• **SHORT EXERCISE A**
Reproduce the entries below verbatim, from the line that contains "This screenshot has width=473, height=322." through the end of the entries, with both ends included.

To improve the knowledge urban mulch use efficiency, for better water and soil conservation in cities, research is needed on mulch application rates when the cost is a limiting factor. In this study, rainfall simulation experiments were performed to systematically analyze the soil and water conservation effects of organic mulch in urban applications under different rainfall intensities and slope conditions. Further, the study explored the above relationships with the aim to investigate the efficiency of mulch cover with different application rates that can be beneficial to the use of organic mulch in cities with heavy summer rainfall such as Beijing. Thus, the study provides evidence for the selection of organic mulch cover thickness in urban areas with heavy rainfall and maximizing economic benefits under the premise of saving costs.
Materials and methods
Organic mulch is inexpensive, easy to acquire, and environmentally friendly, especially when it is already decomposed. In this state, it will add nutrients to the soil and promote soil fertility and productivity1. In this experiment, colored organic mulch was produced and handled by a mulch manufacturing company, which processes forest organic waste through collection, crushing, screening, sterilization, decaying, and dyeing. The main ingredients include ground wood residue, wood chips, and straw mixture, with a stable composition. The laying density under natural conditions is 0.16–0.20 kg/L. According to the screening method provided by the national “Standard for Organic Substances for Greening”, the particle size of the organic cover was measured, and then it was divided into four particle size ranges: > 20 mm, 10–20 mm, 5–10 mm, and < 5 mm. The proportion between these ranges was 19.2 ± 5.3%, 43.5 ± 4.4%, 22.7 ± 0.9%, and 14.5 ± 3.3%, respectively. Cinnamon, the typical soil in the rocky mountain area of North China, was collected nearby for use in the rainfall experiments. The soil contains clay (0–2 μm), fine silt (2–20 μm), and coarse silt (20–50 μm), sand (> 50 μm), with proportions 9.5, 57.2, 24.8, and 8.5%, respectively.

• **RECORDS**
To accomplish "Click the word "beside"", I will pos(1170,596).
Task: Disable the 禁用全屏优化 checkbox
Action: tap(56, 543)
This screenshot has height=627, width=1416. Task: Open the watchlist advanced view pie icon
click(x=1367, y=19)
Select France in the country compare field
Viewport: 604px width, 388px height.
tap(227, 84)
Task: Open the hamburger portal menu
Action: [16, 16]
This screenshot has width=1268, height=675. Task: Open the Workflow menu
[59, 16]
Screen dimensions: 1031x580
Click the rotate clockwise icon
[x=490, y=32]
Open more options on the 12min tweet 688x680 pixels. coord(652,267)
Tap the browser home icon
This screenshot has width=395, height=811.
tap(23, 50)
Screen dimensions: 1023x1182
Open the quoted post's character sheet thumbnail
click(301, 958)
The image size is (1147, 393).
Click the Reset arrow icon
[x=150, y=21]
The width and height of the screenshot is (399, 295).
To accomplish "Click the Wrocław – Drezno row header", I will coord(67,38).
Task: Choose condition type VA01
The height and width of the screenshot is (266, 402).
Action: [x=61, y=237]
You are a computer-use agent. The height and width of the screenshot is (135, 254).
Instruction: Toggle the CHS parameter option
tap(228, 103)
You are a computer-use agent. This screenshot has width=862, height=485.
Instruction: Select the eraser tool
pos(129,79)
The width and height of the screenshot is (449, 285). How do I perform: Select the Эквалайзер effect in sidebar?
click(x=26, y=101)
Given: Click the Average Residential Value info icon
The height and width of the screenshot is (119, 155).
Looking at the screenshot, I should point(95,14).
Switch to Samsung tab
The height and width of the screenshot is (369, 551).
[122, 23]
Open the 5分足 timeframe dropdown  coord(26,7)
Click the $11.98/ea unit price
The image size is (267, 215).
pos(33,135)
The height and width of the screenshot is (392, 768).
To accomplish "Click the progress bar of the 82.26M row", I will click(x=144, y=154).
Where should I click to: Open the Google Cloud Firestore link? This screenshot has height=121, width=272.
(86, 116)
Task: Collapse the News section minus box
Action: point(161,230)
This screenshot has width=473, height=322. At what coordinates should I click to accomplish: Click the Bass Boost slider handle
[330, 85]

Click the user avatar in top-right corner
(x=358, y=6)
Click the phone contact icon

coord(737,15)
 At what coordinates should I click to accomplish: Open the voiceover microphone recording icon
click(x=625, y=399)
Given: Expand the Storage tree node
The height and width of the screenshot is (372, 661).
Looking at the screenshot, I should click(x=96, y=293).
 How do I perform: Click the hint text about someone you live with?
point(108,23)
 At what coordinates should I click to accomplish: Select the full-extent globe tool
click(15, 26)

• **SHORT EXERCISE B**
In the passage on organic mulch above, write out the words between "To improve the" and "of saving costs.", inclusive, with no changes.

• **PROBLEM SOLUTION A**
This screenshot has width=473, height=322. At what coordinates should I click to accomplish: Click the Bass Boost slider handle
[330, 85]

Click the user avatar in top-right corner
(x=358, y=6)
Click the phone contact icon

coord(737,15)
 At what coordinates should I click to accomplish: Open the voiceover microphone recording icon
click(x=625, y=399)
Given: Expand the Storage tree node
The height and width of the screenshot is (372, 661).
Looking at the screenshot, I should click(x=96, y=293).
 How do I perform: Click the hint text about someone you live with?
point(108,23)
 At what coordinates should I click to accomplish: Select the full-extent globe tool
click(15, 26)

• **PROBLEM SOLUTION B**
To improve the knowledge urban mulch use efficiency, for better water and soil conservation in cities, research is needed on mulch application rates when the cost is a limiting factor. In this study, rainfall simulation experiments were performed to systematically analyze the soil and water conservation effects of organic mulch in urban applications under different rainfall intensities and slope conditions. Further, the study explored the above relationships with the aim to investigate the efficiency of mulch cover with different application rates that can be beneficial to the use of organic mulch in cities with heavy summer rainfall such as Beijing. Thus, the study provides evidence for the selection of organic mulch cover thickness in urban areas with heavy rainfall and maximizing economic benefits under the premise of saving costs.